# Your task
Will you write out, word for word, every line from the one with "Task: Click the" to the final line of the data below, with the pictures left out?

*** Record excerpts Section Begins ***

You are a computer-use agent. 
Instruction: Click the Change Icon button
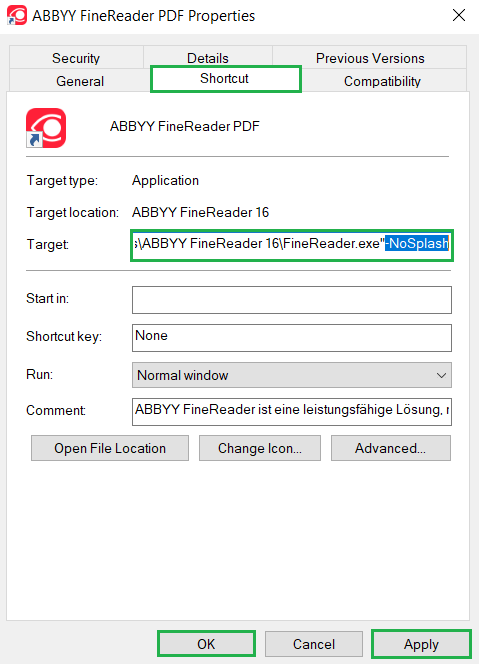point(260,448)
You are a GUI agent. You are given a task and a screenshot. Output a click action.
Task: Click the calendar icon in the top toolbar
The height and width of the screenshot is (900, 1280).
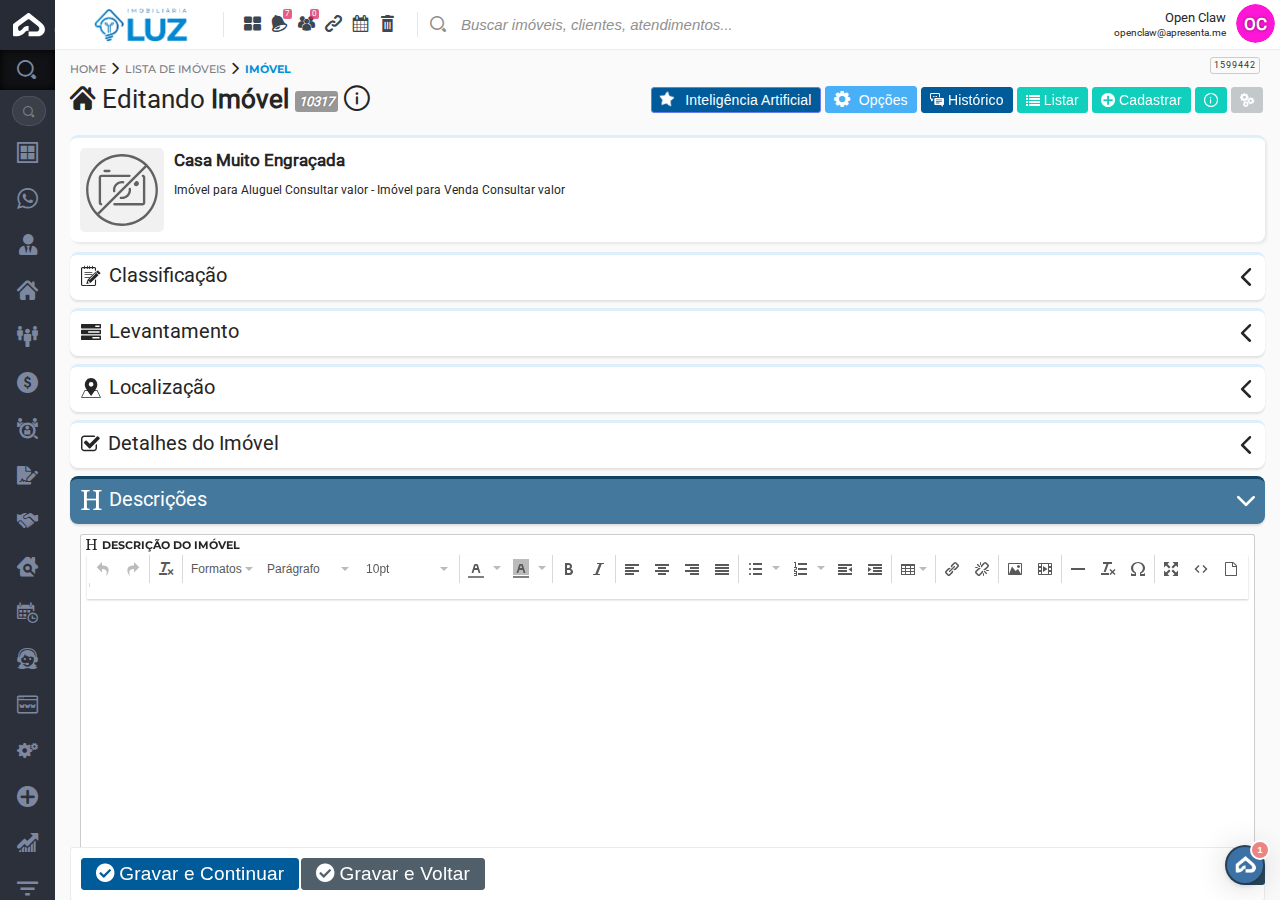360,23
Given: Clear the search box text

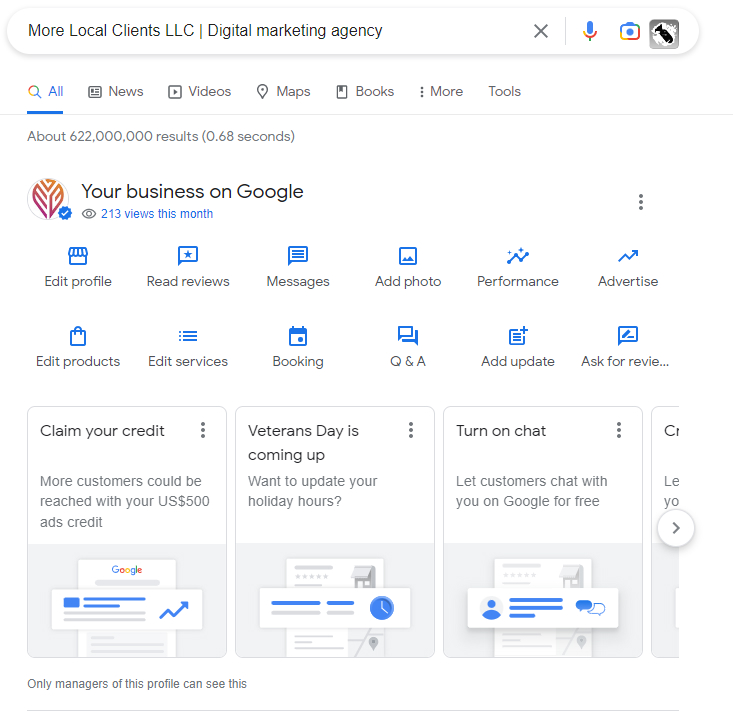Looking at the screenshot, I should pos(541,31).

*** Record excerpts Section Ends ***

# Written answer
Task: Click the calendar icon in the top toolbar
The height and width of the screenshot is (900, 1280).
360,23
Given: Clear the search box text

Looking at the screenshot, I should pos(541,31).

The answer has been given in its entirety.